● **PROBLEM DESCRIPTION**:
List every line in the rows below that contains the word "particular", treating uppercase and lowercase as distinct.

Word and item position data:
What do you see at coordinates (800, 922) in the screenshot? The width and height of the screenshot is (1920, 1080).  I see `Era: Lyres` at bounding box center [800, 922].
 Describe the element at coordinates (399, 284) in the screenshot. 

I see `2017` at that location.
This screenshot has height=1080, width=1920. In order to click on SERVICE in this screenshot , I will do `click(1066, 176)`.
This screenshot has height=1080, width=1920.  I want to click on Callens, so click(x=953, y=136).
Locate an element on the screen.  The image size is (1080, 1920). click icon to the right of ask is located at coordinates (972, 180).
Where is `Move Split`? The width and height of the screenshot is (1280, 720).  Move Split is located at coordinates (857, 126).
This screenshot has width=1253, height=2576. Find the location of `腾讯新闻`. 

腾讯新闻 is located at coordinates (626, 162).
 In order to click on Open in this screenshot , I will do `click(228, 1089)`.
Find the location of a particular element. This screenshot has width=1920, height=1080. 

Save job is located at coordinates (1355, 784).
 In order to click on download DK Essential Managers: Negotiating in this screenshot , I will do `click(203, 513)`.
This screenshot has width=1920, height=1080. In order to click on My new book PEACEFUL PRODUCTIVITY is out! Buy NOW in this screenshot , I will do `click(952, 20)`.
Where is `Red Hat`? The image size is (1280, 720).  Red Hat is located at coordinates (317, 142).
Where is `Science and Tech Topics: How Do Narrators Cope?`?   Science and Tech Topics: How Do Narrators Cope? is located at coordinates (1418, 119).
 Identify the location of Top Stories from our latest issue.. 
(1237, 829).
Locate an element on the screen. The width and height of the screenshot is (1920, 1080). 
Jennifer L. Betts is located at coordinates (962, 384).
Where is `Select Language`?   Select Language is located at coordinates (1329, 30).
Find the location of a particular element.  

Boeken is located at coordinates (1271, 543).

● **THE RESULT**:
Find the location of a particular element. This screenshot has width=1920, height=1080. 
Find the location of a particular element.  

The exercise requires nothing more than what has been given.